The video data is composed of an I picture which is an intra-coded image, a P picture which is an inter-frame forward predicted image, and a B picture which is a bi-directional predicted coded image, and the audio data can be reproduced independently. AAU, which is an audio decoding unit, is recorded as the position information in the control data, the position in the bit stream of the data unit including each of the I picture and the AAU, and the I picture and the AAU are recorded.
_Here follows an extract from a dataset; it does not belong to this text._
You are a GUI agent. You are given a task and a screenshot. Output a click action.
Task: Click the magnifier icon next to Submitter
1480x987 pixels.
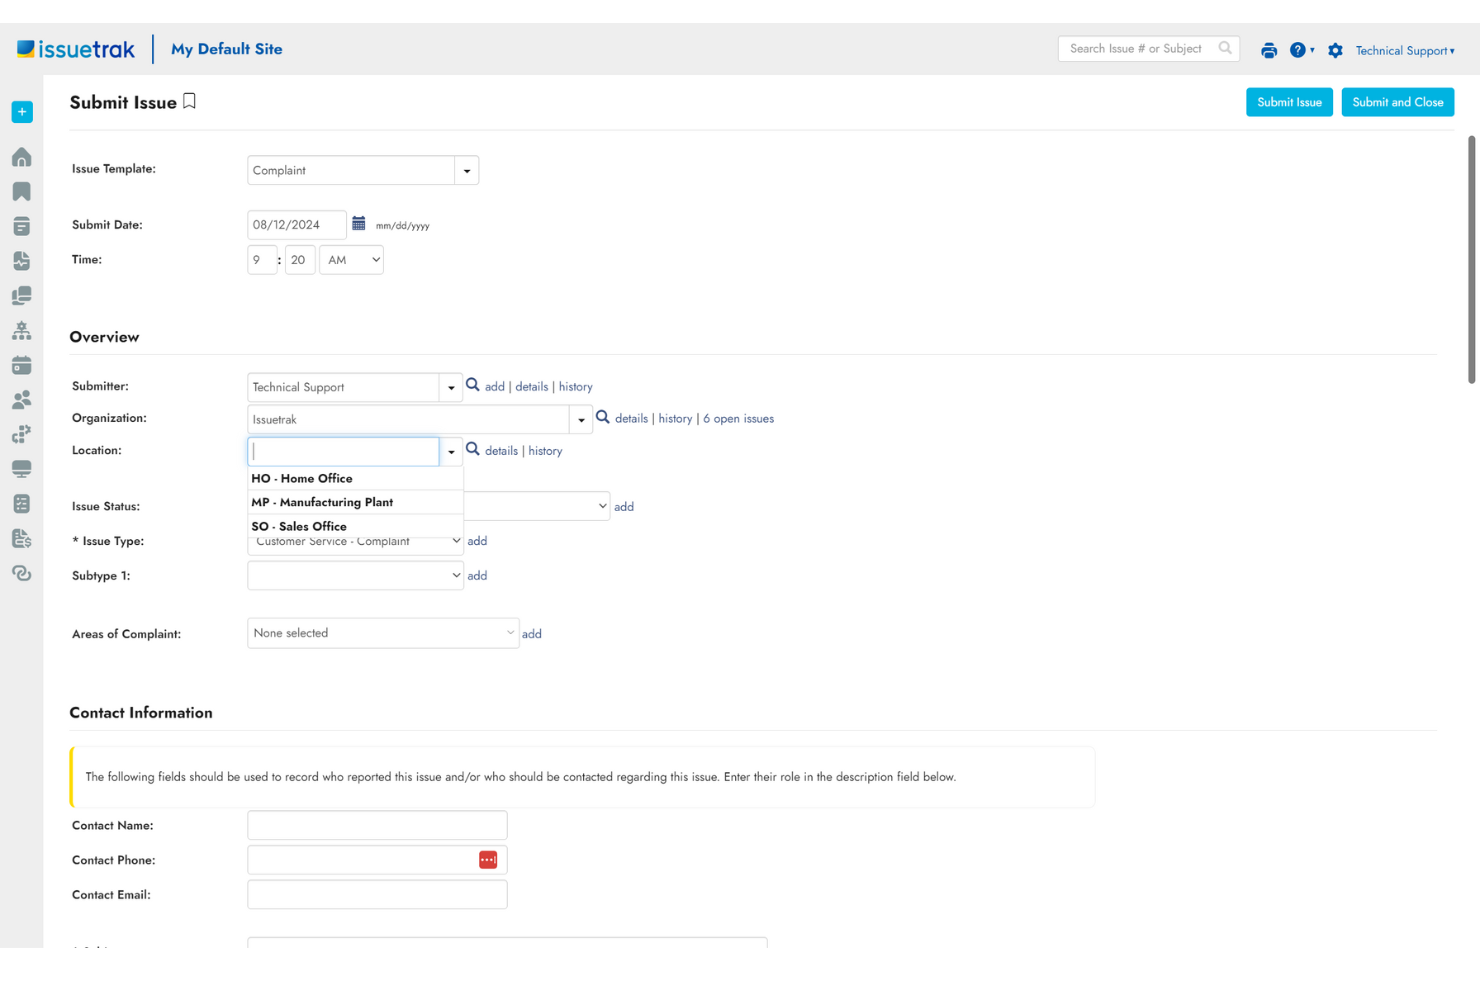(x=472, y=384)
And transmitting the video data other than the video data. 3. The moving image data communication method according to claim 1, wherein prior to the transmission of the bit stream, a reproduction time of a desired data unit in the bit stream, a size of the data unit, a bit rate, and the like. On the side that transmits control data in which the data management information is stored and receives the bit stream via the communication medium, receives the bit stream in which at least one of the video data and the audio data is thinned out. Wherein the video data and the audio data are reproduced and synchronized based on the data management information. 4. A part of a bit stream of video data in which video data and audio data are mixed in a desired data unit, at least one of the video data and the audio data has at least one position information in the bit stream. Mixing the recorded control data on a desired storage medium, and reading the bit stream from the storage medium or a desired communication medium to reproduce the moving image data. Recording and reproducing moving image data, comprising: thinning out and reproducing at least one of the video data and the audio data based on the position information obtained from the video data. 5. The method of recording and reproducing moving image data according to claim 4, wherein said moving image data is MPEG data, and said video data is an I picture which is an intra-frame coded image, and an inter-frame forward prediction. P which is an image
Picture, and a B picture that is a bidirectionally coded image, and the audio data is composed of AAU that is an audio decoding unit that can be reproduced independently, and the I picture and the AAU are used as the position information in the control data. The position of the data unit including each in the bit stream is recorded, and the AAU
A method for recording and reproducing moving image data, wherein at least a part of the image data is reproduced. 6. The moving image data recording / reproducing method according to claim 4, wherein a reproduction time of a desired data unit in the bit stream, a size of the data unit, a bit rate, and the like are provided at a head portion of the bit stream. When the control data in which the data management information is stored is recorded and the moving image data is reproduced by reading the bit stream from the storage medium, at least a part of the audio data is decimated and reproduced as necessary. In this case, the video data and the audio data are reproduced and synchronized based on the data management information. 7. A part of a bit stream of moving image data in which video data and audio data are mixed in a desired data unit, and at least one of the video data and the audio data has position information in at least the bit stream. A process of mixing the recorded control data and recording it on a desired storage medium; reading the bit stream from the storage medium and transmitting the bit stream to a desired communication medium, the position information obtained from the control data as necessary A process of thinning out and transmitting at least one of the video data and the audio data on the basis of, when reproducing the moving image data by reading the bit stream from the storage medium or the communication medium, if necessary, from the control data Based on the obtained location information, Storage medium characterized by processing of reproducing by thinning at least one of Odeta and audio data, a control program for performing at least one process is stored.